2.3 Citizen participation

In terms of openness to citizenship, the possible scopes of citizens’ participation in open government are citizen ideation and innovation, which aim to gather external knowledge, mostly from citizens, to improve the achievements by the public administration (Hilgers, 2012). Within this opening lies the so-called citizen sourcing on the one hand (Nam, 2012; Wijnhoven et al., 2015) and the so-called urban observatories on the other (Valenzuela-Montes and Carvalho-Cortes-Silva, 2015).

Citizen sourcing’s aim is to have citizens support daily public administrative tasks but does not involve innovation or new ideas, and finely the collaborative democracy that seeks answers to the normative questions for the future development of society (Wijnhoven et al., 2015). As regards urban observatories, these are related to the capacity to promote citizen participation by using Geographic Information Technologies (GIT) for the purpose of analyzing the use that citizens make of urban phenomena, policies, plans and projects (Valenzuela-Montes and Carvalho-Cortes-Silva, 2015).

Based on the aforementioned, the importance and depth of the active and interactive role of citizens in the development of the open public administration becomes evident (García and García Jiménez, 2013), so that they are not limited to observing only. Thus, with a real opening of open government the citizen could participate with the government from three areas (Cortés-Sánchez, Cardona and Wong, 2013): e-enabling which consists on using technology for citizen participation; the second is e-engaging which is the use of technology to engage the citizenry, and finally e-empowering that involves the use of technology to empower the citizenry.

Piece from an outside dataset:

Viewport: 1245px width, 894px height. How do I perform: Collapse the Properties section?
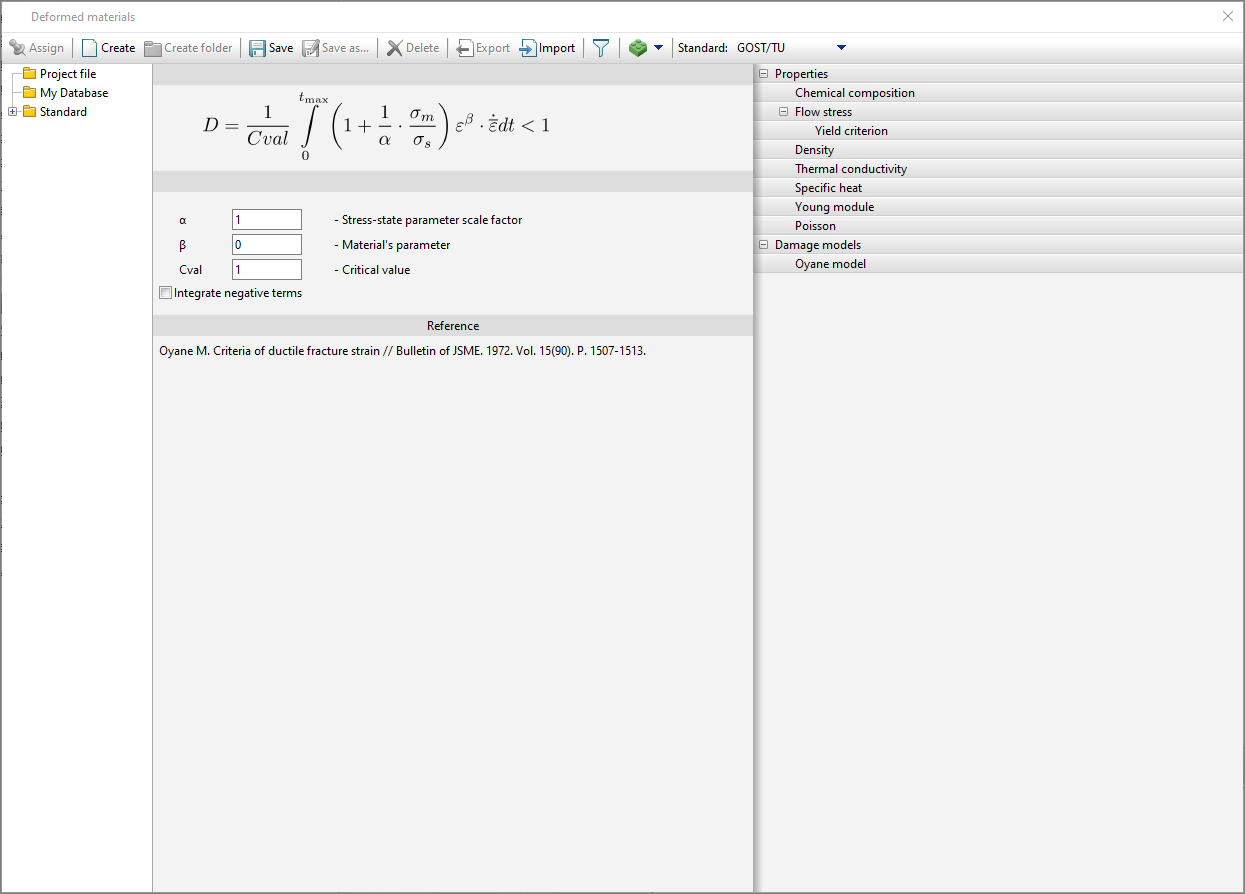pyautogui.click(x=764, y=74)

Any of these three types of participation implies the government being willing to provide opportunities for citizens to participate in the design of public policies, aside from facilitating social innovation processes.

2.4 The integration of ICTs for government management in Colombia

In Colombia, there are initiatives aimed at promoting both open and electronic government. Article 270 of the recent Political Constitution of 1991, empowers citizens to take an active part in the control of public management by establishing: “An Act shall organize the forms and systems of citizen participation making it possible to oversee the public management completed at the various administrative levels and their results”. This regulation grants Colombian citizens the right to know, participate and control government processes. On the other hand, since 2000, Colombia has been carrying out a campaign to implement e-government in order to contribute to improving the efficiency and transparency of the Colombian State through the gradual construction of an online government.

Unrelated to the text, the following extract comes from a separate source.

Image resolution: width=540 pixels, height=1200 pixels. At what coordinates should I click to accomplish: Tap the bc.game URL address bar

In the case of Colombia, online government appears mainly in the following modalities (Riascos Erazo, Martínez Giordano and Solano Rodríguez, 2008): a) Government-to-Citizen (G2C), where initiatives aimed at delivering administrative, information and/or transaction products and/or services to citizens by the State are found; b) Government-to-Business (G2B), which comprise initiatives aimed at delivering administrative, information and/or transaction products and/or services information to businesses by the State; and c) Government-to-Government (G2G), with initiatives aimed at meeting coordination requirements between the different institutions of the national and territorial government. The citizen-to-government (C2G) modality is present to a lesser extent, namely, wherein the citizen can be not only a consumer of information, but also a producer of it through ICTs.

Among the highly positioned initiatives in Colombians lies the digital platform “Urna de Cristal” (Urn of Crystal (www.urnadecristal.gov.co); created in 2010 as a multi-channel mechanism for citizen participation, where the user has the possibility to: a) know the results, progress and initiatives of the Government; b) forward their concerns and proposals; c) interact and learn from state management.

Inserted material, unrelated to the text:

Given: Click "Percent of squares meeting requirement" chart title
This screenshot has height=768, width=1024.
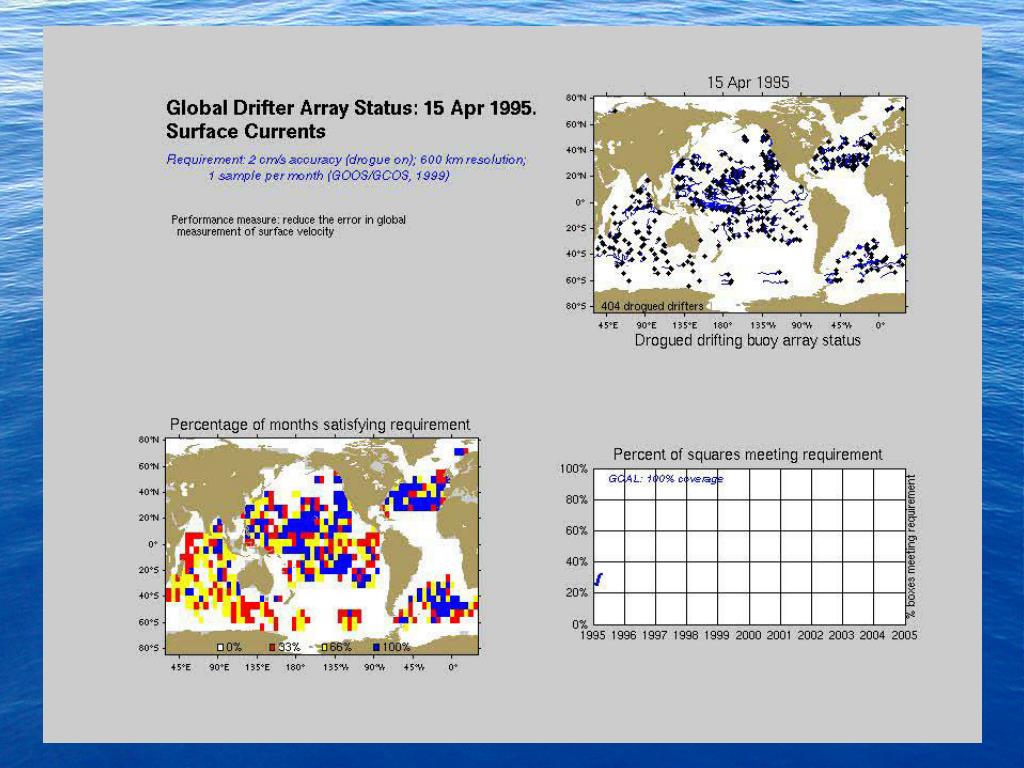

Other outstanding open government initiatives in Colombia are: the “Alianza Gobierno Abierto” Program -AGA (Open Government Alliance), which began in 2011 with the participation of eight countries and has already brought together more than 60 countries around the world hitherto, Colombia amongst them, all of which are committed to “improving government performance, promoting effective participation and improving governments’ responsiveness to their citizens through the implementation of strategies on transparency, access to information, citizen participation and the use of new technologies that generate concrete and visible change” (AGA, 2017); and the “Mi Medellín” (My Medellín) Program in Antioquia, which has become a channel of connection between citizens and the Local Administration, thus motivating the prioritization of resources and the execution of budgets based on the ideas and proposals stemming from citizens (Ruta Medellín, 2015).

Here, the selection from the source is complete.